ИСКУССТВО ВИДЕТЬ МИР
Живопись учит смотреть и видеть (это вещи разные и редко совпадающие). Благодаря этому живопись сохраняет живым и нетронутым то чувство, которым отличаются дети.
Александр Блок
Человек останавливается, пораженный, перед такими вещами, какие не могут играть никакой роли в его жизни: перед отражениями, которые нельзя схватить, перед отвесными скалами, которые нельзя засеять, перед удивительным цветом неба.
Джон Рескин
Есть неоспоримые истины, но они часто лежат втуне, никак не отзываясь на человеческой деятельности, из-за нашей лени или невежества.
Одна из таких неоспоримых истин относится к писательскому мастерству, в особенности к работе прозаиков. Она заключается в том, что знание всех соседних областей искусства – поэзии, живописи, архитектуры, скульптуры и музыки – необыкновенно обогащает внутренний мир прозаика и придает особую выразительность его прозе. Она наполняется светом и красками живописи, свежестью слов, свойственной поэзии, соразмерностью архитектуры, выпуклостью и ясностью линий скульптуры и ритмом и мелодичностью музыки.
Это все добавочные богатства прозы, как бы ее дополнительные цвета.
Я не верю писателям, не любящим поэзию и живопись. В лучшем случае это люди с несколько ленивым и высокомерным умом, в худшем – невежды.
Писатель не может пренебрегать ничем, что расширяет его видение мира, конечно, если он мастер, а не ремесленник, если он создатель ценностей, а не обыватель, настойчиво высасывающий благополучие из жизни, как жуют американскую жевательную резинку.

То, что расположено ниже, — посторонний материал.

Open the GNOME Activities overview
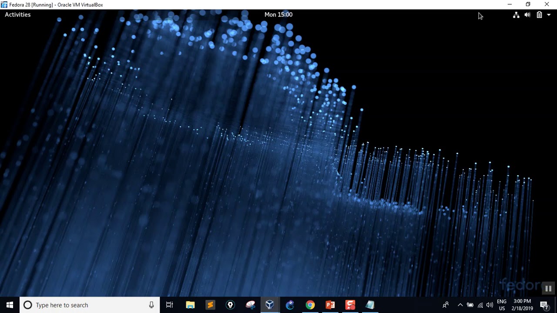Viewport: 557px width, 313px height. (18, 15)
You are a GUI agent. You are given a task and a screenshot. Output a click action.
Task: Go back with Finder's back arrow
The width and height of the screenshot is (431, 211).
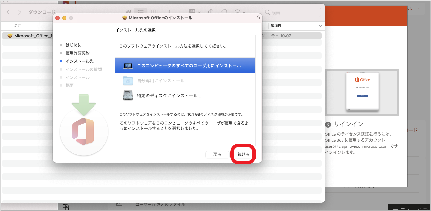click(x=8, y=12)
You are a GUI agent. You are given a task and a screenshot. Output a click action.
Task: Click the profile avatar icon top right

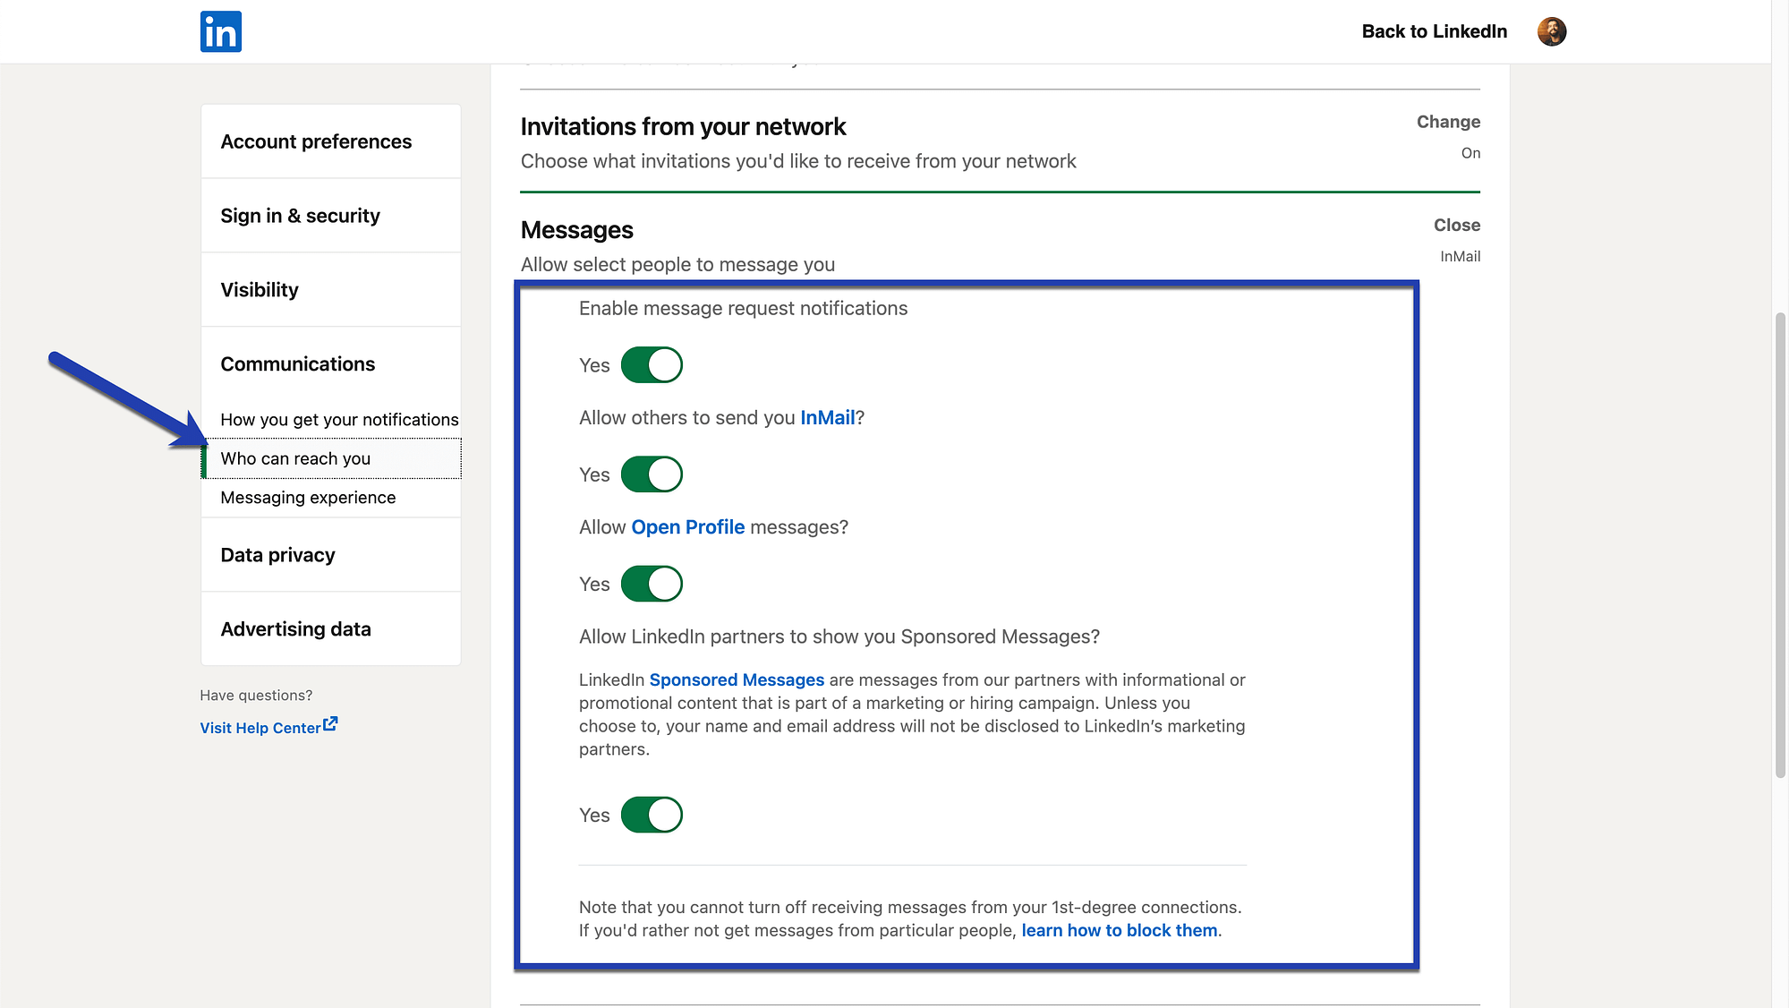(x=1552, y=30)
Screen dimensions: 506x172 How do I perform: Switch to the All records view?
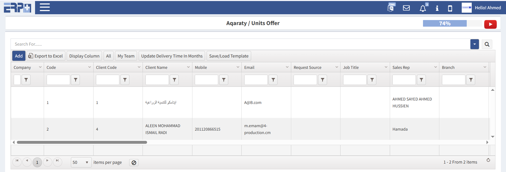109,56
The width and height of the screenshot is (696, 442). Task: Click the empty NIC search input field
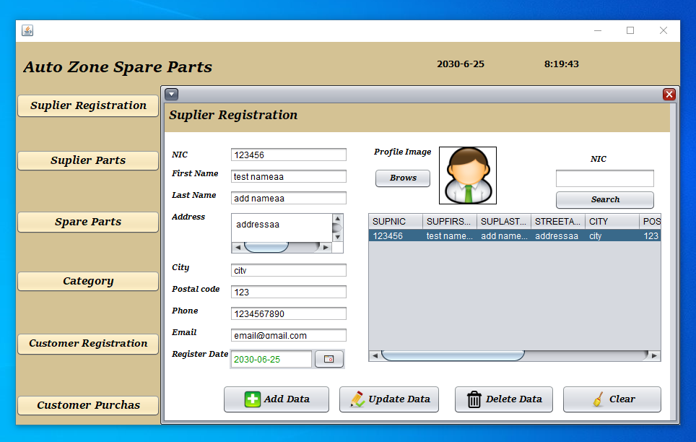pos(604,178)
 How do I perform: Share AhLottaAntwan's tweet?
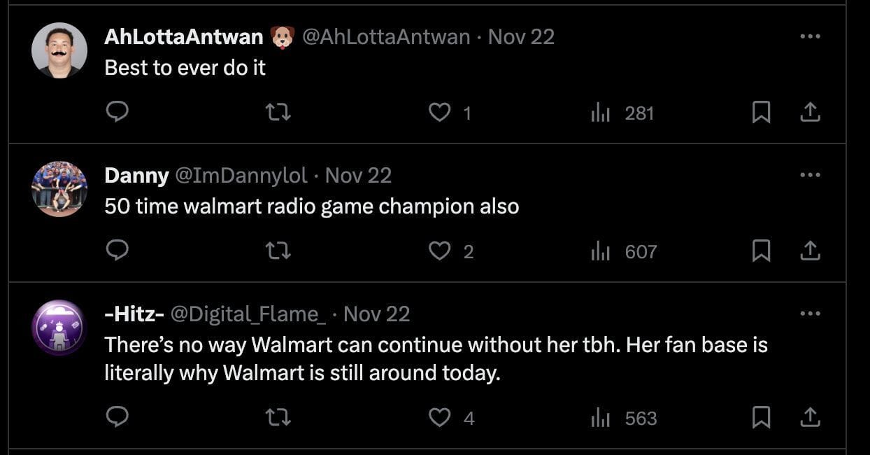pyautogui.click(x=809, y=112)
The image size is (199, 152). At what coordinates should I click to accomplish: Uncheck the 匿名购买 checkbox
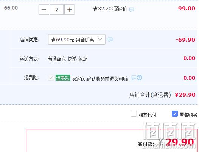point(175,114)
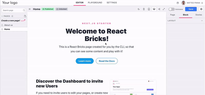
Task: Click the Read the Docs button
Action: point(107,61)
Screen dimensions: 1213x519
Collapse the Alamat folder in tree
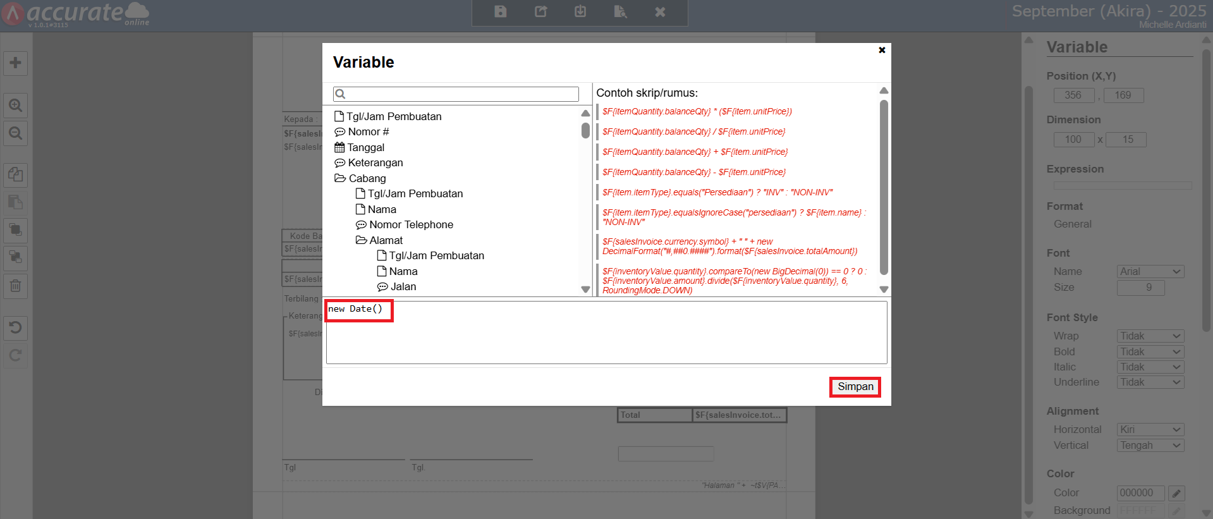[x=361, y=240]
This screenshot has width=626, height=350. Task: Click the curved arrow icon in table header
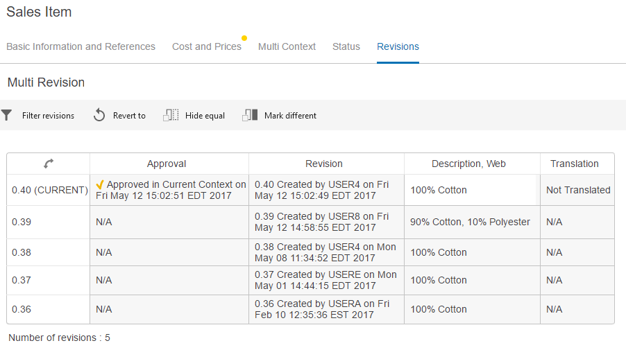(x=48, y=164)
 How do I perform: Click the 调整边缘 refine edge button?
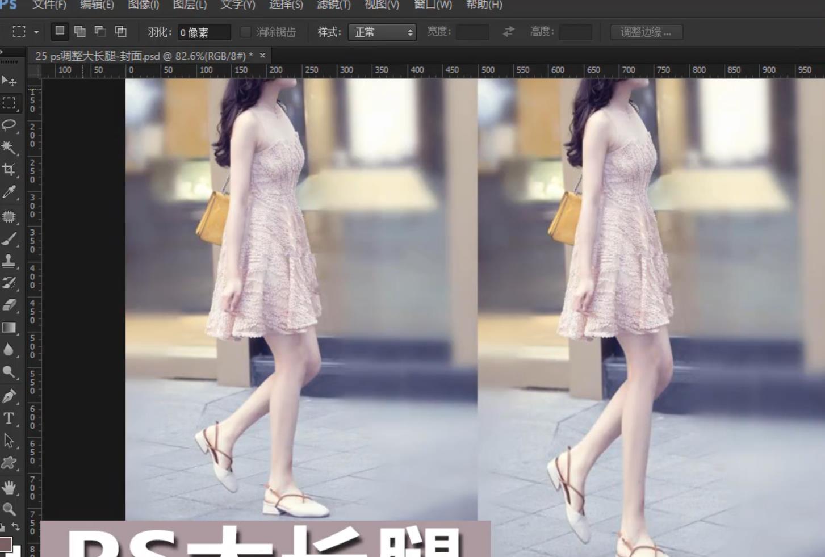[x=646, y=32]
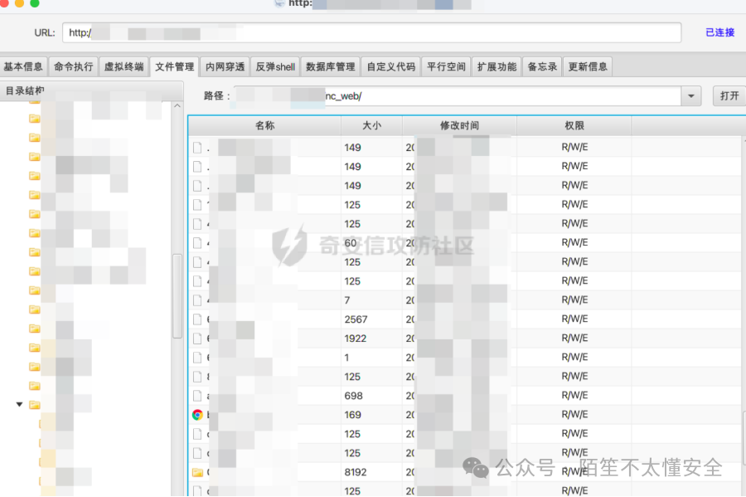This screenshot has height=497, width=746.
Task: Open the 平行空间 tab
Action: click(446, 66)
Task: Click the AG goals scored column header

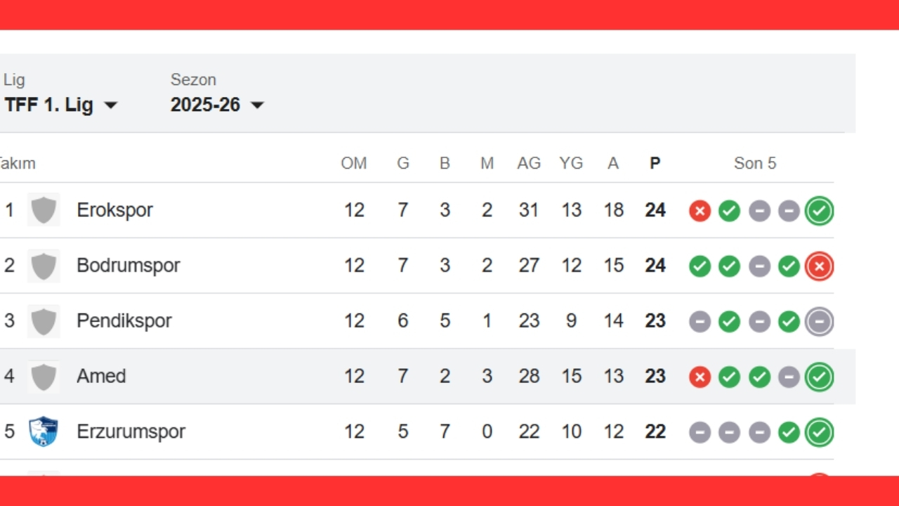Action: [529, 164]
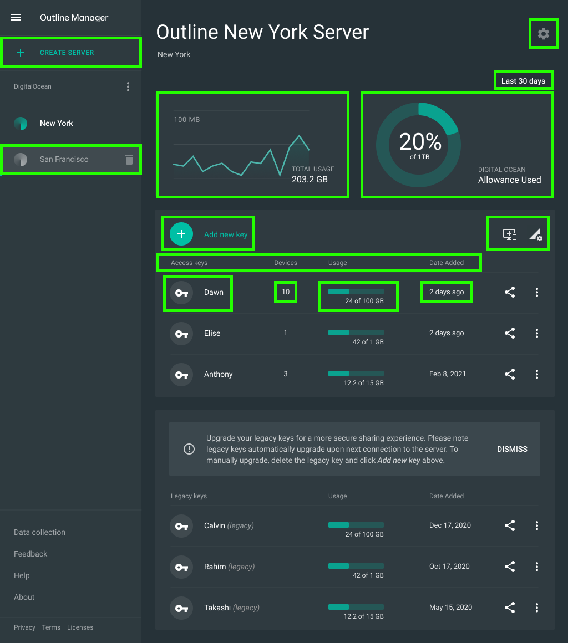The image size is (568, 643).
Task: Open data limit settings icon above key list
Action: [535, 234]
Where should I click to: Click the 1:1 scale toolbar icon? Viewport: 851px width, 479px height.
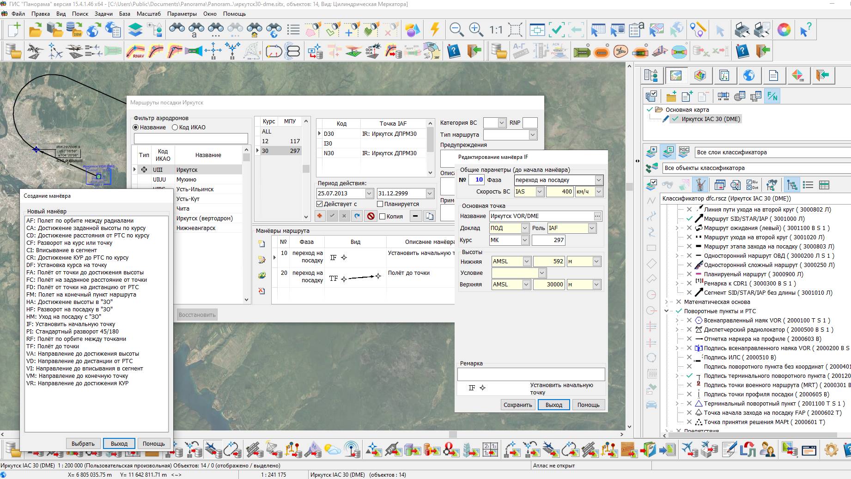pos(496,30)
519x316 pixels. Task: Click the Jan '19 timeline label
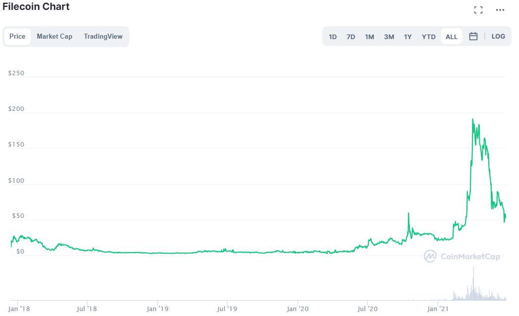(x=157, y=309)
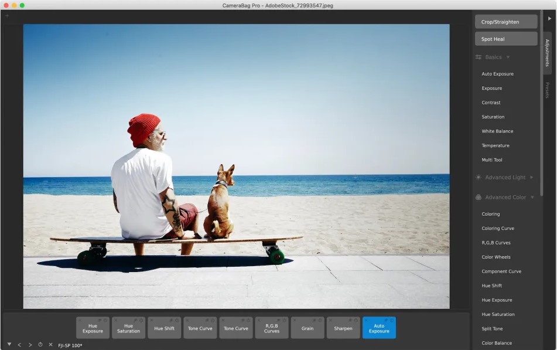This screenshot has height=350, width=557.
Task: Click the X icon on the Grain tile
Action: click(295, 320)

Часто бывает, что после прочитанного рассказа, повести или даже длинного романа ничего не остается в памяти, кроме сутолоки серых людей. Мучительно стараешься увидеть этих людей, но не видишь, потому что автор не дал им ни одной живой черты.
И действие этих рассказов, повестей и романов происходит среди какого-то студенистого дня, лишенного красок и света, среди вещей только названных, но не увиденных автором и потому нам, читателям, не показанных.
Несмотря на современность темы, беспомощностью веет от этих вещей, написанных зачастую с фальшивой бодростью. Ею пытаются подменить радость, в особенности радость труда.
Причина этой тоскливости не только в эмоциональной скудости и неграмотности автора, но в его вялом, рыбьем глазе.
Такие повести и романы хочется разбить, как наглухо заклеенное окно в душной и пыльной комнате, чтобы со звоном полетели осколки и сразу же хлынули снаружи ветер, шум дождя, крики детей, гудки паровозов, блеск мокрых мостовых, – ворвалась бы вся жизнь с ее беспорядочной на первый взгляд и прекрасной пестротой света, красок и шумов.
У нас немало книг, написанных как будто слепыми. Предназначены они для зрячих, и в этом заключается вся нелепость появления таких книг.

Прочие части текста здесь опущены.